▸ **Consignes**:
(1) Quelles réformes l'extrait sur les réformes de l'enseignement présente-t-il comme dénoncées et combattues ?
(2) Mettez en liste numérotée les lignes, de celle qui contient « Given: Open GitHub Copilot from toolbar » jusqu'à celle qui contient « pos(1158,878) », bornes comprises et sans les lignes vides.

Ces réformes, notamment celle du bac, celle du lycée général et technologique, celle du lycée professionnel, nous les avons dénoncées et combattues avec clarté sur le fond pendant que d’autres organisations les soutenaient ou ne s’y opposaient que sur la forme et pour la forme. Il suffit d’observer les votes au Conseil supérieur de l’éducation pour mesurer le niveau de cette imposture, et spécialement les votes sur les amendements déposés par Action & Démocratie qui sont souvent les seuls à porter une véritable ambition pour l’enseignement. Nous en ferons le moment venu le compte rendu détaillé, car il importe que la profession sache exactement qui fait quoi dans les instances où elle envoie des représentants qui parlent en son nom.

Entrées enregistrées
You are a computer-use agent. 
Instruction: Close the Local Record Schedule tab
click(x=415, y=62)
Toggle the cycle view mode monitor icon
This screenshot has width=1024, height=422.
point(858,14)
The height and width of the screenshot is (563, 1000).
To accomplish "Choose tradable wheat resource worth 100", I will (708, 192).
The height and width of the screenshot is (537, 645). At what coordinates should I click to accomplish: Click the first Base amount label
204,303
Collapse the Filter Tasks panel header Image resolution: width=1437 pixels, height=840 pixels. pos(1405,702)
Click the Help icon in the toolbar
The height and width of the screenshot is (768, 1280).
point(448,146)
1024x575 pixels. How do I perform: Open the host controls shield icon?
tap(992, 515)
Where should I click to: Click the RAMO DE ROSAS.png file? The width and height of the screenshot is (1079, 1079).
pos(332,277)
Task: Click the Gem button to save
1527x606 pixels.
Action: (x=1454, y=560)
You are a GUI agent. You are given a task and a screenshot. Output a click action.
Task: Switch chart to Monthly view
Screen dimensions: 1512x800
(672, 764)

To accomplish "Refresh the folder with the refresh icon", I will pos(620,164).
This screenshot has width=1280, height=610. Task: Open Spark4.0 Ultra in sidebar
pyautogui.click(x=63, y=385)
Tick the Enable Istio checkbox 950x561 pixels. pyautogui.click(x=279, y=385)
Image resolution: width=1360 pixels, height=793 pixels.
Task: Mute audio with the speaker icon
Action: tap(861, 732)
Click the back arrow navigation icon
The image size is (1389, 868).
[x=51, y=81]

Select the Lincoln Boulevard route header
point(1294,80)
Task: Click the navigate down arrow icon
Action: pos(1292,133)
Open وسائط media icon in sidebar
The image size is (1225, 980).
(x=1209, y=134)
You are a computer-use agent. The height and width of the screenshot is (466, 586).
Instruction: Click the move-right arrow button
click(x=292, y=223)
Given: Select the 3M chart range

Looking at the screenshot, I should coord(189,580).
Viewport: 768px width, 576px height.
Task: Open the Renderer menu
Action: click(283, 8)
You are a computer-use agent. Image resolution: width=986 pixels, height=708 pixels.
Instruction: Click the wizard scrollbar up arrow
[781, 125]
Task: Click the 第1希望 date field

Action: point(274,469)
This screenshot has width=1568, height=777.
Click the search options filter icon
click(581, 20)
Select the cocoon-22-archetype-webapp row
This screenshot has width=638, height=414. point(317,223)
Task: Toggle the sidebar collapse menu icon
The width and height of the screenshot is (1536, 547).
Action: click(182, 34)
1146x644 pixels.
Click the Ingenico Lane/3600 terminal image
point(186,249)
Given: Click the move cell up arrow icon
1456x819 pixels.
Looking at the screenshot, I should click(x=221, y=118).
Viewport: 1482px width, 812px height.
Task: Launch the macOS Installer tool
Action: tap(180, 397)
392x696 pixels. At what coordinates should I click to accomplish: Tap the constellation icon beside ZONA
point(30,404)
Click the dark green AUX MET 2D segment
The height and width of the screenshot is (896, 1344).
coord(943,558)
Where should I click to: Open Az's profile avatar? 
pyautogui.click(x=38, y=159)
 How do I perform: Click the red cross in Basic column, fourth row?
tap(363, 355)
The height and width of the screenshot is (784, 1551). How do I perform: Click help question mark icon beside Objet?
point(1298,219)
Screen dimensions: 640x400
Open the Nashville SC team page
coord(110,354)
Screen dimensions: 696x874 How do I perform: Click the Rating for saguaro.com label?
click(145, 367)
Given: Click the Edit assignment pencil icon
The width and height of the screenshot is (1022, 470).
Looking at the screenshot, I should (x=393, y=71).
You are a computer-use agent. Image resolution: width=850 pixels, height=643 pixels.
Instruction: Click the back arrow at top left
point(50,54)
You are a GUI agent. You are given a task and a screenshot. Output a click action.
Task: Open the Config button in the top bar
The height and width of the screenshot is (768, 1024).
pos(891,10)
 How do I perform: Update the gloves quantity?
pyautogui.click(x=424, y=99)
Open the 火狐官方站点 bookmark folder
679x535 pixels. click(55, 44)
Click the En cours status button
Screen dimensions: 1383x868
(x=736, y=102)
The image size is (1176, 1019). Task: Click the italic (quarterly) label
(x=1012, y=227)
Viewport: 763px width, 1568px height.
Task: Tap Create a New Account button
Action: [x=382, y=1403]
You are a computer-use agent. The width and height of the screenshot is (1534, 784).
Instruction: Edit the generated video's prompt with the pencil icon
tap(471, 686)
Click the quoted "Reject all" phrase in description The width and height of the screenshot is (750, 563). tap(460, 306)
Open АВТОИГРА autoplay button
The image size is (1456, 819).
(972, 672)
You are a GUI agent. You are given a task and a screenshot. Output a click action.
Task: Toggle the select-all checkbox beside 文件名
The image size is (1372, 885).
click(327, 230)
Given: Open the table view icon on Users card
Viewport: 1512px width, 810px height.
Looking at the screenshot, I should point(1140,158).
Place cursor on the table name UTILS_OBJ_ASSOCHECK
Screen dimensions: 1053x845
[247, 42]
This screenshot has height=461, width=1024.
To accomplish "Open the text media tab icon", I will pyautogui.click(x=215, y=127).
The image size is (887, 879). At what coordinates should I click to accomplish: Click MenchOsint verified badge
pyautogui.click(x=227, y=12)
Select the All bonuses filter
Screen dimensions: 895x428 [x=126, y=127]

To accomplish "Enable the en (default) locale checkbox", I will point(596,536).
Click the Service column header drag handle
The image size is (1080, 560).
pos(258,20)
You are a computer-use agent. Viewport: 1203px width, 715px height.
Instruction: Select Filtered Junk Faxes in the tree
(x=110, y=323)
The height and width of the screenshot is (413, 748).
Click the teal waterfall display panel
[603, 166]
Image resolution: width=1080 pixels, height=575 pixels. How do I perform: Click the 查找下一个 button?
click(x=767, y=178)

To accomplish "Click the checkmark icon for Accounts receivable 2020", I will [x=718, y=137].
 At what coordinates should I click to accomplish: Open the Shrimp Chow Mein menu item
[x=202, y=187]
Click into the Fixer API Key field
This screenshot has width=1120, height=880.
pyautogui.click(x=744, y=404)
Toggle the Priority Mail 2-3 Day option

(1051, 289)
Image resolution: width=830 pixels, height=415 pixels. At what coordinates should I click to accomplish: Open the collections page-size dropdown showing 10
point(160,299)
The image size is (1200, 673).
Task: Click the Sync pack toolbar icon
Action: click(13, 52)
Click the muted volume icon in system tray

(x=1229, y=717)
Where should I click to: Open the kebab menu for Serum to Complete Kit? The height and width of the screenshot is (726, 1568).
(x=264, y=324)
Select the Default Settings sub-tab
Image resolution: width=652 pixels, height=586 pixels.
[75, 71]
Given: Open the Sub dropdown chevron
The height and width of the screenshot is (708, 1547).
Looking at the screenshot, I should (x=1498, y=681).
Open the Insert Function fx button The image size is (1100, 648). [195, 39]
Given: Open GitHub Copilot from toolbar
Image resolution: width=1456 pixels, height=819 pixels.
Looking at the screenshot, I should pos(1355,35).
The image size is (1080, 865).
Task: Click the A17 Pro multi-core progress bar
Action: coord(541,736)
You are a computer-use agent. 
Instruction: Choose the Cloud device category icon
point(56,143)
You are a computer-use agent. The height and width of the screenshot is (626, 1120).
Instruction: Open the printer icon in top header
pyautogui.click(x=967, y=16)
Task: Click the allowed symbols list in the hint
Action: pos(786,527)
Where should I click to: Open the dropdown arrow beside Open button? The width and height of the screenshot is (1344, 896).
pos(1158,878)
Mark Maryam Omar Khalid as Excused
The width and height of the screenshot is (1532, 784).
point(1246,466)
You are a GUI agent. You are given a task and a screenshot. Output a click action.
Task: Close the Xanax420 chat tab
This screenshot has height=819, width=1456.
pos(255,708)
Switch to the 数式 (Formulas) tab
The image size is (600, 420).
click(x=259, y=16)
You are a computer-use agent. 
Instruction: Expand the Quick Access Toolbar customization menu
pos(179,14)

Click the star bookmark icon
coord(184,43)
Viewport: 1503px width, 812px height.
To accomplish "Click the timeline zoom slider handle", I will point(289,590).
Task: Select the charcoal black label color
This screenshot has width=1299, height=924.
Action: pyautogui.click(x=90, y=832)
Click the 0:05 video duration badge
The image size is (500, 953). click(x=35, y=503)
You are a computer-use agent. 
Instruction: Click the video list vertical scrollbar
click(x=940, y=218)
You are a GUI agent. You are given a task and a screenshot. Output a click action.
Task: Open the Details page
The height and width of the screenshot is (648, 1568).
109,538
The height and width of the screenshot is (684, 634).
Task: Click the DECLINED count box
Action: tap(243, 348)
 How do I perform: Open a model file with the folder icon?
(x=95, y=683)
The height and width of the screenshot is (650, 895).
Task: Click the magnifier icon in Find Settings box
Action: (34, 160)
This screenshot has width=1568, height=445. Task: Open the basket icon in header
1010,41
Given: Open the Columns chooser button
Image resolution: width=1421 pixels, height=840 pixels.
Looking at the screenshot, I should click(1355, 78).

▸ **Résultats**:
(1) Celle du bac, celle du lycée général et technologique et celle du lycée professionnel.

(2)
1. Given: Open GitHub Copilot from toolbar
2. Image resolution: width=1456 pixels, height=819 pixels.
3. Looking at the screenshot, I should pos(1355,35).
4. The image size is (1080, 865).
5. Task: Click the A17 Pro multi-core progress bar
6. Action: coord(541,736)
7. You are a computer-use agent. 
8. Instruction: Choose the Cloud device category icon
9. point(56,143)
10. You are a computer-use agent. The height and width of the screenshot is (626, 1120).
11. Instruction: Open the printer icon in top header
12. pyautogui.click(x=967, y=16)
13. Task: Click the allowed symbols list in the hint
14. Action: pos(786,527)
15. Where should I click to: Open the dropdown arrow beside Open button? The width and height of the screenshot is (1344, 896).
16. pos(1158,878)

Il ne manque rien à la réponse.